▽

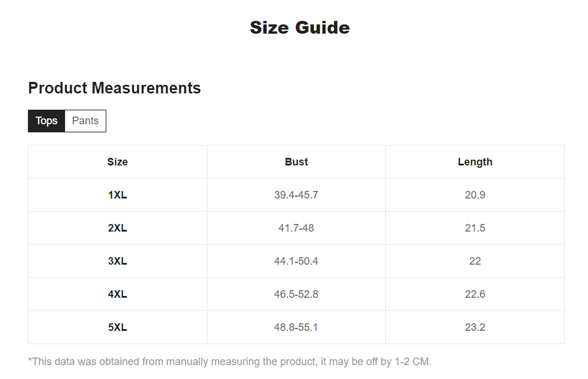Click length value 21.5 for 2XL

475,228

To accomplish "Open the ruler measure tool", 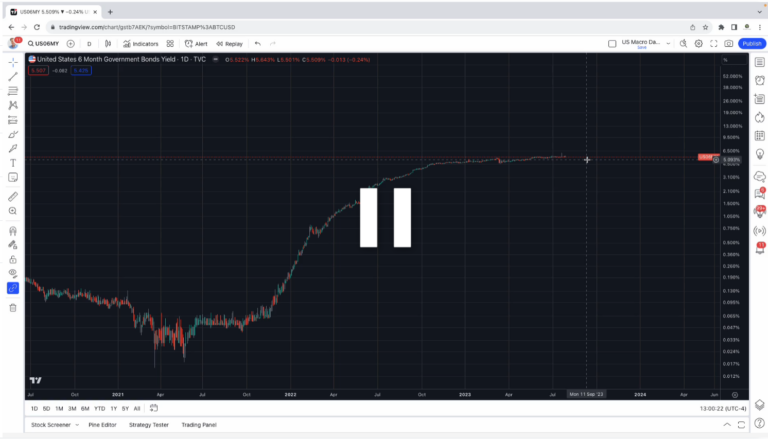I will (13, 196).
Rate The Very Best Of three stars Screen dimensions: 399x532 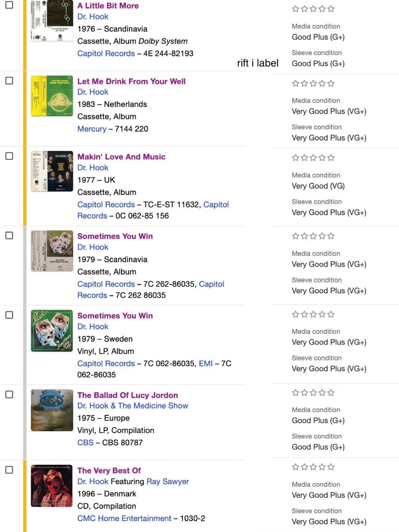pyautogui.click(x=313, y=467)
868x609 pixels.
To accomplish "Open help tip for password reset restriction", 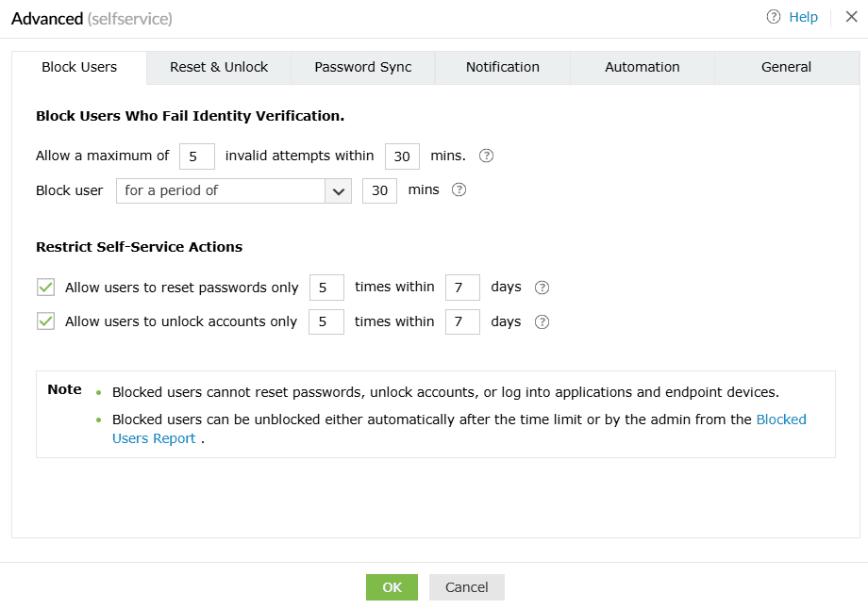I will (541, 287).
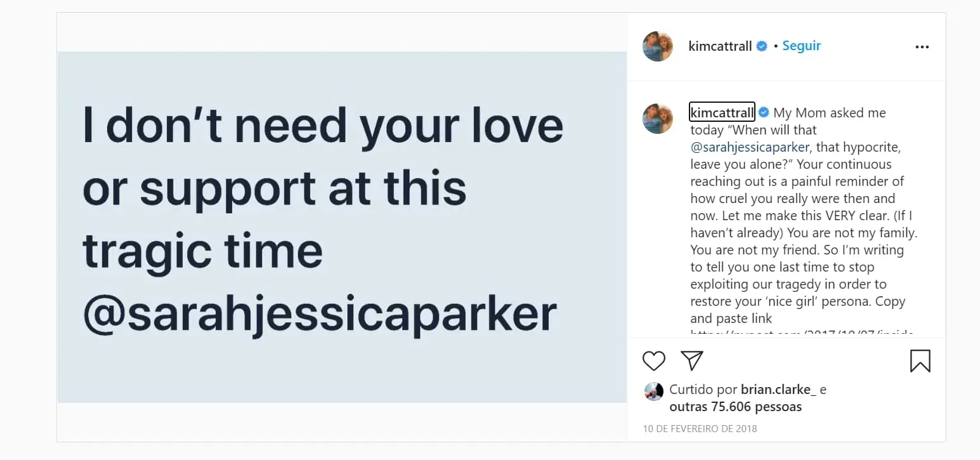
Task: Click the white area framing the post image
Action: coord(340,32)
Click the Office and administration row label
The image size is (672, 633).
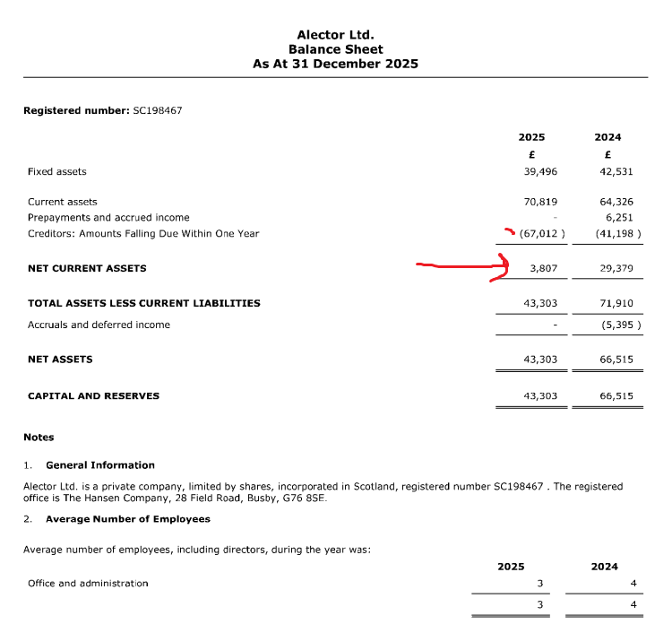[x=88, y=584]
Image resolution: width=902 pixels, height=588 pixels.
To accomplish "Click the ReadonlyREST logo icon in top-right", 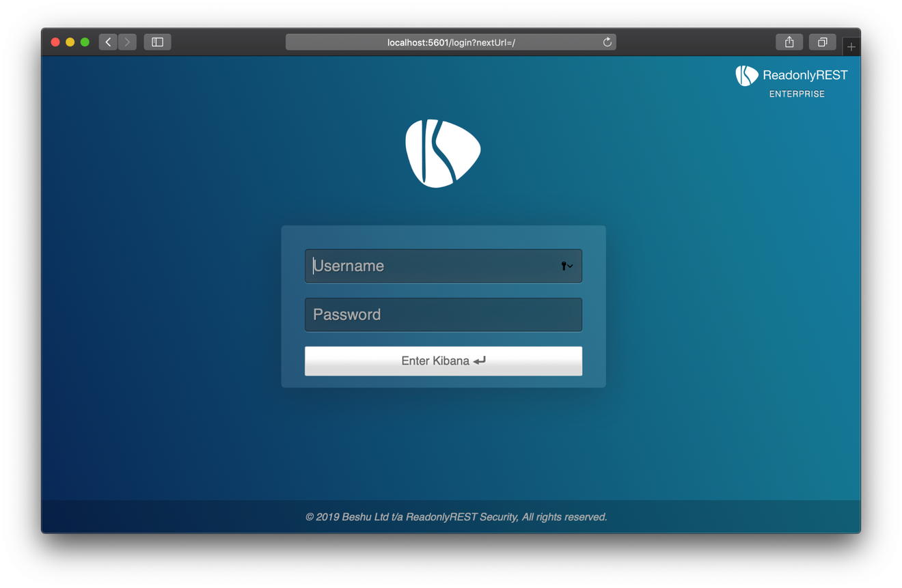I will 747,75.
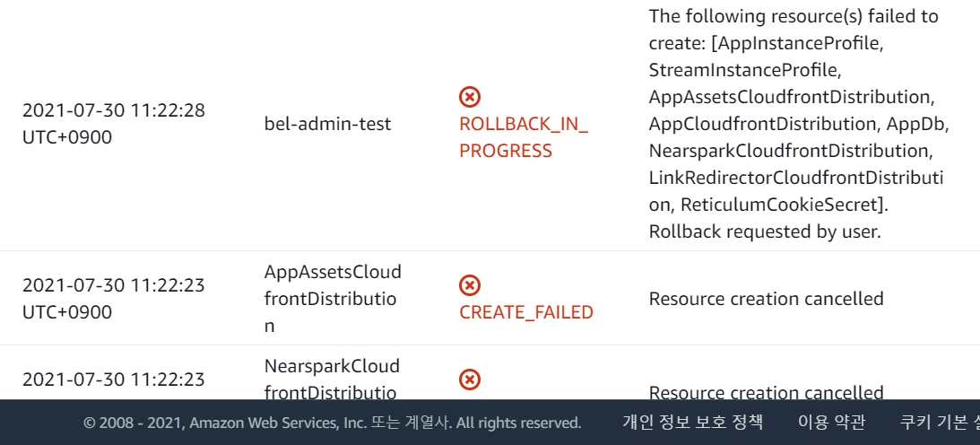Open the 쿠키 기본 footer link

point(940,422)
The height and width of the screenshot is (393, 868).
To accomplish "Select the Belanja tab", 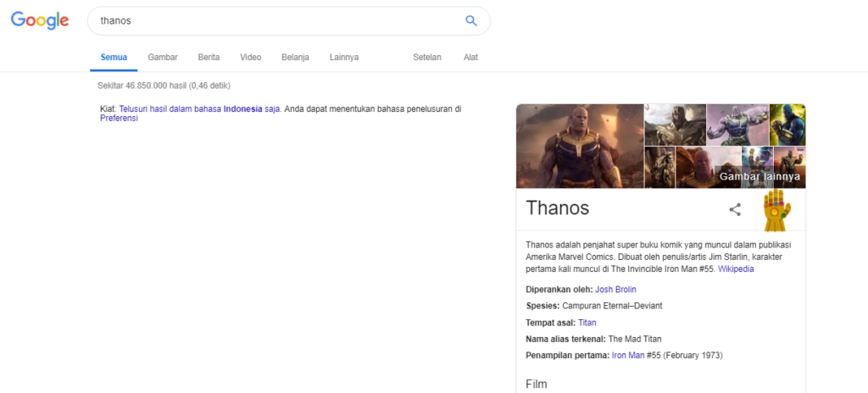I will click(295, 57).
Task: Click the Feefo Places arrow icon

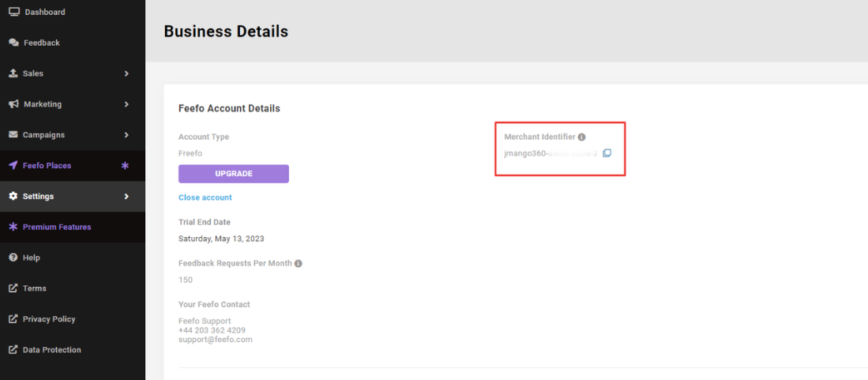Action: [13, 165]
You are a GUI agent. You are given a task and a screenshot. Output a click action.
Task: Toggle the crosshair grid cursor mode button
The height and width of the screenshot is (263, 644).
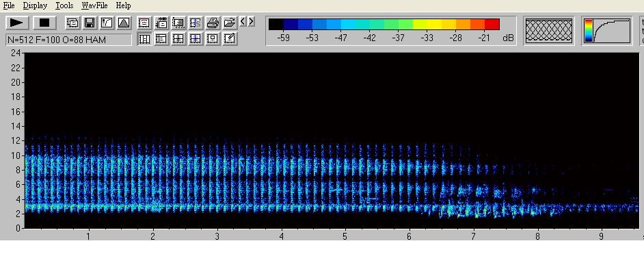pos(178,38)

△

TASK INSTRUCTIONS: Keep out the pictures, and copy exactly the lines from the one that contains "You are a GUI" through the final line of the records above, both ends included.

EXERCISE ANSWER:
You are a GUI agent. You are given a task and a screenshot. Output a click action.
Task: Toggle the crosshair grid cursor mode button
The height and width of the screenshot is (263, 644).
pos(178,38)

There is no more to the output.